Predicting which diabetics would benefit from oral therapies was challenging, but it was recognized that when the onset of diabetes was slow and came on in adulthood, the oral agents would work, while if it came on suddenly in childhood, the oral agents wouldn't. Terms like "adult onset" and "maturity onset" were common:
(Side note: if you have ever read Alas, Babylon (1955) there is a diabetic character who by today's standards clearly has type 1 diabetes, but wants to switch to the "new oral pill" (called "orinase" in the book, though they are likely referring to diabinese pictured above).)
From 1923 into the 1980s, insulin was given once or twice per day, and not particularly titrated to blood sugar. This was probably just because we didn't have a great way to measure blood sugar in real time. Pre-1970s, there was no way to test blood sugar outside of a lab setting.

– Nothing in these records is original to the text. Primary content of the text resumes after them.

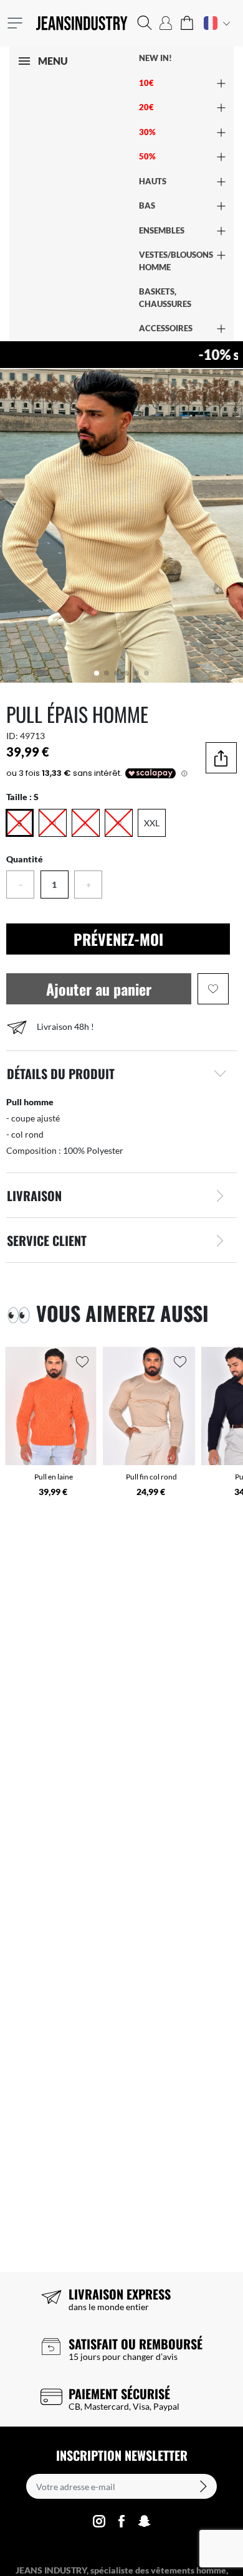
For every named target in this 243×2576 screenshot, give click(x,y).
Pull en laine (53, 1476)
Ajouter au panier (98, 989)
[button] (144, 23)
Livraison (34, 1195)
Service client (47, 1240)
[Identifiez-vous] (165, 23)
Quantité (24, 859)
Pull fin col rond (151, 1476)
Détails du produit (61, 1073)
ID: (12, 735)
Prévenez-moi (118, 939)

Urine testing was common starting in the 1940s, but was cumbersome as it required a flame for heating the urine. By the 1950s, a test had been developed that didn't require a flame, but was still not practical for home use. In the 1960s, paper strips were developed that changed color for different amounts of sugar in the urine. The problem with this was that the strips couldn't change color until there was sugar in the urine- a blood sugar level of over 200 by today's measurements. Low blood sugar readings were impossible at this time, and had to be treated based on symptoms.
In the 1970s, blood sugar could finally be measured by putting a drop of blood on a test strip, wiping it off, and matching the color of the test strip to a chart. While less cumbersome than urine tests, this was still something that would generally only be done at a doctor's office.
In 1983, the first home blood glucometer is developed. Finally, it was practical to take one's sugar multiple times per day, and it becomes possible to experiment with "sliding scale" insulin injections that keep tighter control of blood sugar. By the late 90s, continuous glucose monitors became available- though unlike today's CGMs that allow readings in real time on a smartphone or monitor, these had to be downloaded to a computer at regular intervals.
The 1980s were the first decade where insulin pumps become widely available. The very first pump was large and had to be carried in a backpack, but it represented a huge step forward in glucose control, as it more closely mimicked the function of a working pancreas than once-daily injections.
For the next 30 or so years you really had to work to qualify for an insulin pump, but recently it's been found that pumps greatly improve compliance with blood glucose control whether or not the person had good compliance before getting the pumps, and insurance has gotten better about covering them (though CGMs are still a pain to get insurance to cover).
The 1980s was also the decade that recombinant human insulin (insulin made by genetically modified bacteria) was first used. Up until that point the only insulins were pork and beef insulins, which some people had allergic reactions to. Recombinant insulin was closer to regular human insulin than beef or pork, and represented a big change in how insulin was made.
Today for people who take insulin to manage their diabetes, insulin is usually given as a single injection of a long-acting basal insulin, coupled with smaller doses of ultra-short-acting insulins with meals or snacks. This is the closest we've gotten to mimicking the way a pancreas would work in the wild, and keeps very tight control of blood sugar. This can be done by fingerstick blood sugar tests and individual injections of insulin, or it can be done with a CGM and pump- it just depends on the resources available to the person and their personal preference.